If not, it will occurs below error in dataio_1 node
image


"2020-01-08 05:55:16,326 - task_executor.py[line:122] - INFO: {'data': {'data': ['args.eval_data']}, 'model': ['dataio_0.dataio']}"
"2020-01-08 05:55:16,326 - data_io.py[line:123] - INFO: start to read dense data and change data to instance"
"2020-01-08 05:55:16,327 - task_executor.py[line:132] - ERROR: Count of data_instance is 0"
Traceback (most recent call last):
File "/fate/fate_flow/driver/task_executor.py", line 123, in run_task
run_object.run(parameters, task_run_args)
File "/fate/federatedml/model_base.py", line 88, in run
this_data_output = func(*real_param)
File "/fate/federatedml/util/data_io.py", line 766, in transform
return self.reader.read_data(data_inst, "transform")
File "/fate/federatedml/util/data_io.py", line 125, in read_data
abnormal_detection.empty_table_detection(input_data)
File "/fate/federatedml/util/abnormal_detection.py", line 25, in empty_table_detection
raise ValueError("Count of data_instance is 0")
ValueError: Count of data_instance is 0
``
mgqa34 commented 4 years ago

"ValueError: Count of data_instance is 0" means that the data uploaded is failed.

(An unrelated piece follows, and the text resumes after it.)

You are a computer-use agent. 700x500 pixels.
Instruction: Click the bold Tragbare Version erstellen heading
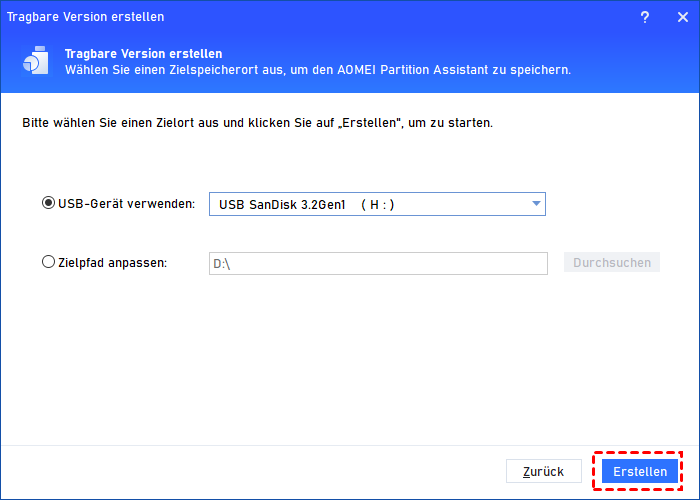click(x=143, y=53)
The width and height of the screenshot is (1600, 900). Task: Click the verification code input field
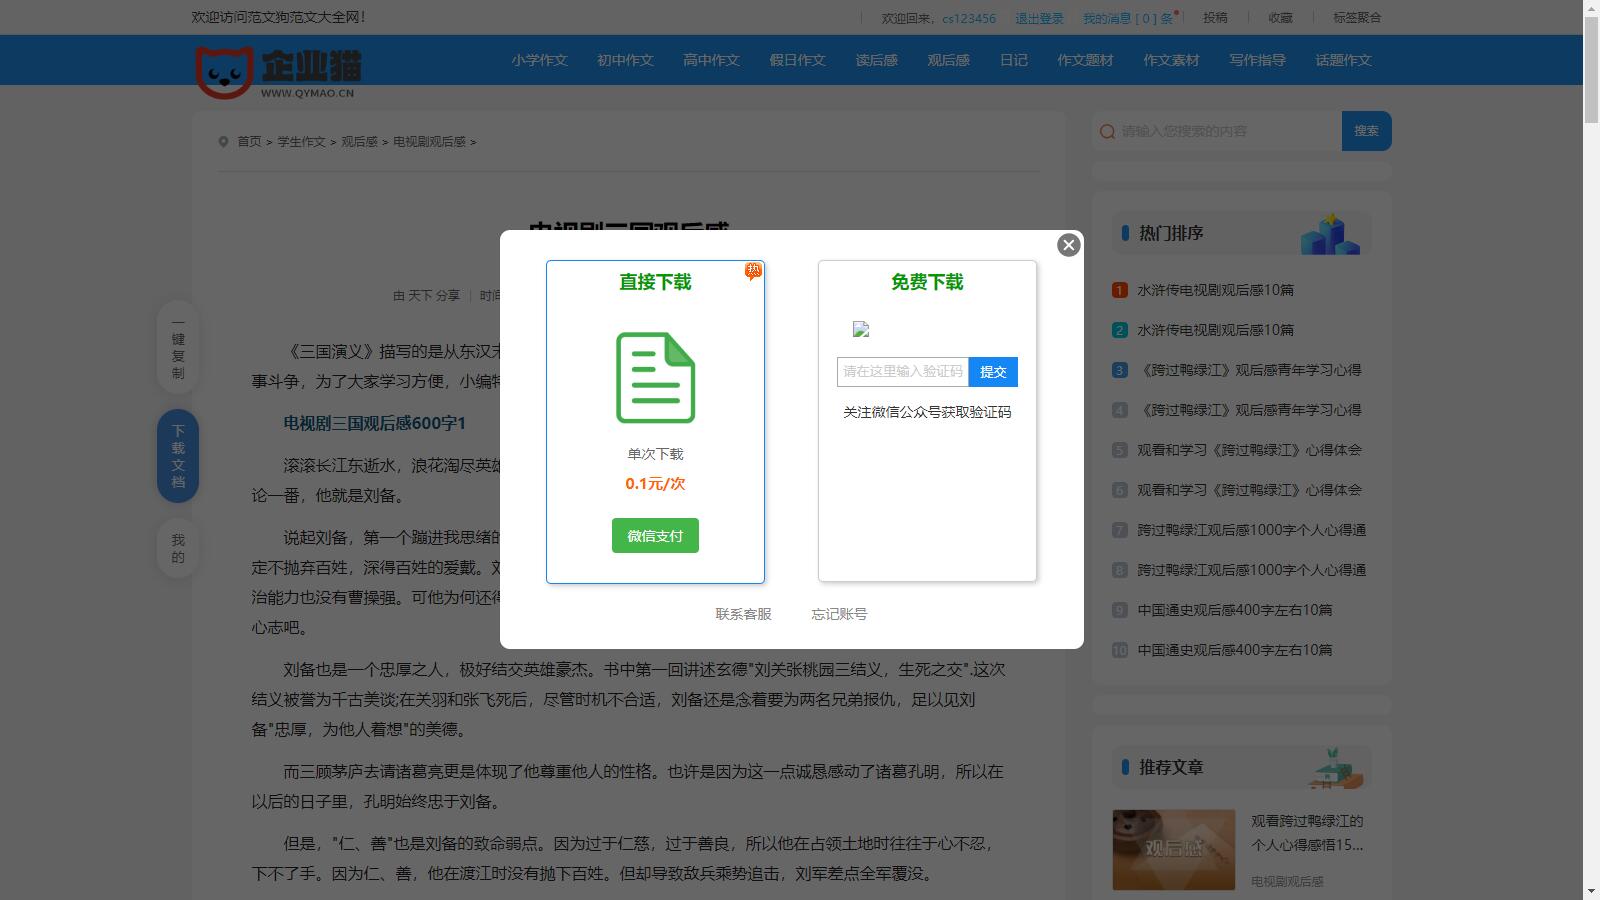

You can upload the data directly and run the secureboost example by the guide in https://github.com/FederatedAI/FATE/tree/master/examples/federatedml-1.x-examples/hetero_secureboost

mgqa34 commented 4 years ago

"ValueError: Count of data_instance is 0" means that the data uploaded is failed. You can upload the data directly and run the secureboost example by the guide in https://github.com/FederatedAI/FATE/tree/master/examples/federatedml-1.x-examples/hetero_secureboost

better629 commented 4 years ago

@mgqa34 Yes, I have followed the federatedml-1.x-examples/hetero_secureboost Binary class. But it occurs with above error IndexError: list index out of range with quick_run.py

better629 commented 4 years ago

@mgqa34 Could you please run the hetero_secureboost Binary-Class problem with quick_run.py and breast_b/a.csv data, and take a look that if there has above problem.

BeatBoxerLrd commented 4 years ago

You can try to submit the task after modifying the table name and namespace.